Plot: Freitags. Unter Angriffen der Wiedergänger haben wir als Spielerschaft grösstenteils gemeinsam erst die Hexe Aszuria befreit und Hauptmann Cirdan (Der SC, nicht etwa NSC war) ausgefragt. Mit Aszurias Hilfe haben wir dann im Wald Schriftrollen gefunden, eine verschlüsselt, eine unverschlüsselt. Ebenfalls mit Aszurias Hilfe haben wir rituell den Lagerplatz über Nacht geschützt, ein nettes „jeder macht seinen Ritualteil“-Schutzritual. Selbstverständlich habe ich gesagt: „Mein Name ist Frekke Jorundson, und ich kann das!“ Und gut war’s, Schlafengehen. Samstags dann hat der Knappe Keroths die Schrift entschlüsselt (Leider war es nur dessen Gruppe möglich, daher es ein gruppenintern und der Orga zur Verfügung gestellter Schlüssel war. Frust meinerseits.) Mithilfe der Schriftrolle wurde dann „Der Gerechte“ gerufen – da musste Frekke zurückkrebsen. Nordleute sind nicht die Richtigen, um „Gerecht“ zu sein, wenn’s um Silber gehen könnte. Aber als anschliessend der „Magische Hammer“ über den Waldgeist („Mein Name ist Frekke Jorundson, und ich helfe dir!“) geholt wurde, damit der Frekke („Mein Name ist Frekke Jorundson, und ich kann das!“) dann mit dessen Hilfe das Artfekt zerstören kann, war ich zufrieden.
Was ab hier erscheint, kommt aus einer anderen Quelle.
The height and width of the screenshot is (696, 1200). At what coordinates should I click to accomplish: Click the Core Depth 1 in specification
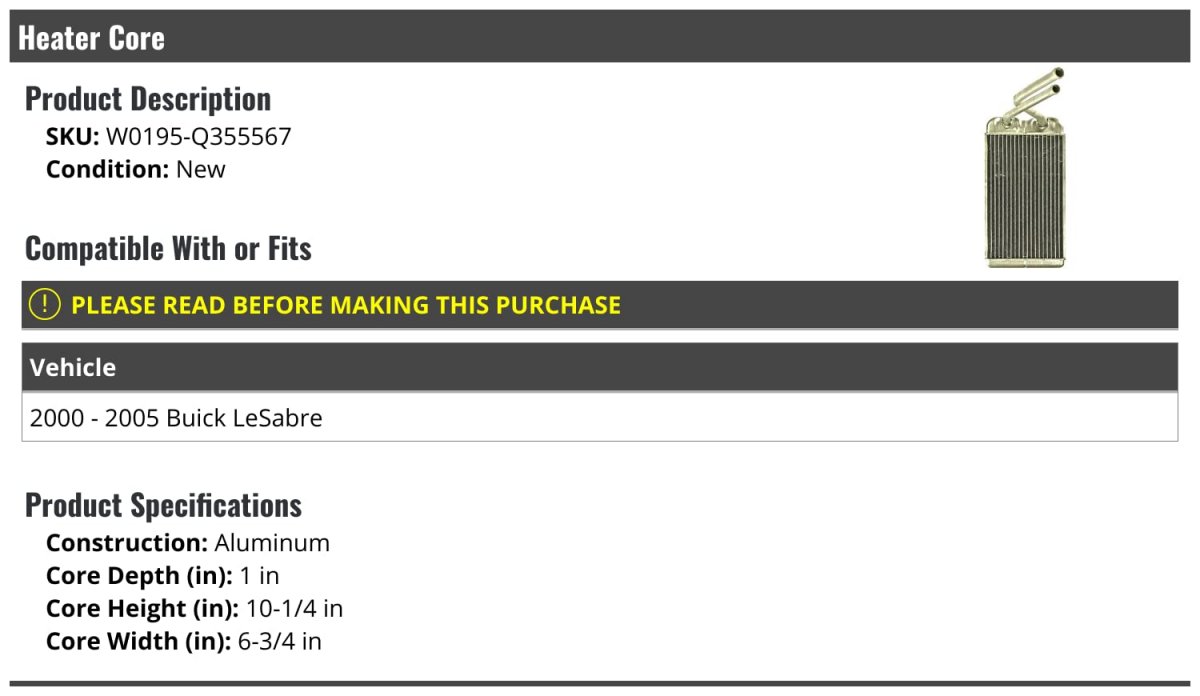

Leider war die ganze Sache rund 3-4h vor Sonnenuntergang gelaufen, so dass ich eigentlich gerne noch die „Schamanin“, die hinter all den Untoten steckt, gesucht hätte. Anfangs durch die Blume und anschliessend etwas direkter hat man mir aber mitgeteilt, dass man die Schamanin wohl nicht finden würde, täte man sie suchen gehen… Schade. Der Anlass ist dann teils gespielt, teils OT ausgelaufen, und gegen zwei Uhr Nachts bin ich ins Bett.

Spielerschaft/NSCs. Rechts, in Farbe und bunt, die Haelga
Spielerschaft/NSCs. Rechts, in Farbe und bunt, die Haelga

Fazit: Es hat gefallen, preislich absolut in Ordnung. Gerade die Grösse hat viel Charme ausgemacht, und ich habe mich das erste Mal seit langem einer Spielergruppe („die Spieler“) zugehörig gefühlt. Das Zusammenspiel mit Linda aka Haelga war gut. Nach all den Jahren mal gemeinsam auf ein Con zu fahren, war spannend. Und dass sich die Haelga als einzige Heilerin praktisch unersetzbar macht, war zwar nicht vorgesehen. Aber gut angefühlt hat es sich. Der Plot war linear, aber in Ordnung. Für so wenig Spieler ist das ausreichend, erschreckend ist eher die Erkenntnis, dass ein grösseres Spiel eigentlich oft nur mehr NSCs hat – aber der Plot sehr ähnlich ist. Ich würde gerne wieder an ein Spiel des Mittelaltervereins zum Landenberg gehen.

Fotos von mir, wenn auch nur wenige. Inklusive dem Schmankerl der Dampflokomotive Ballenbergbahn, die wir in Giswil wartend noch sahen.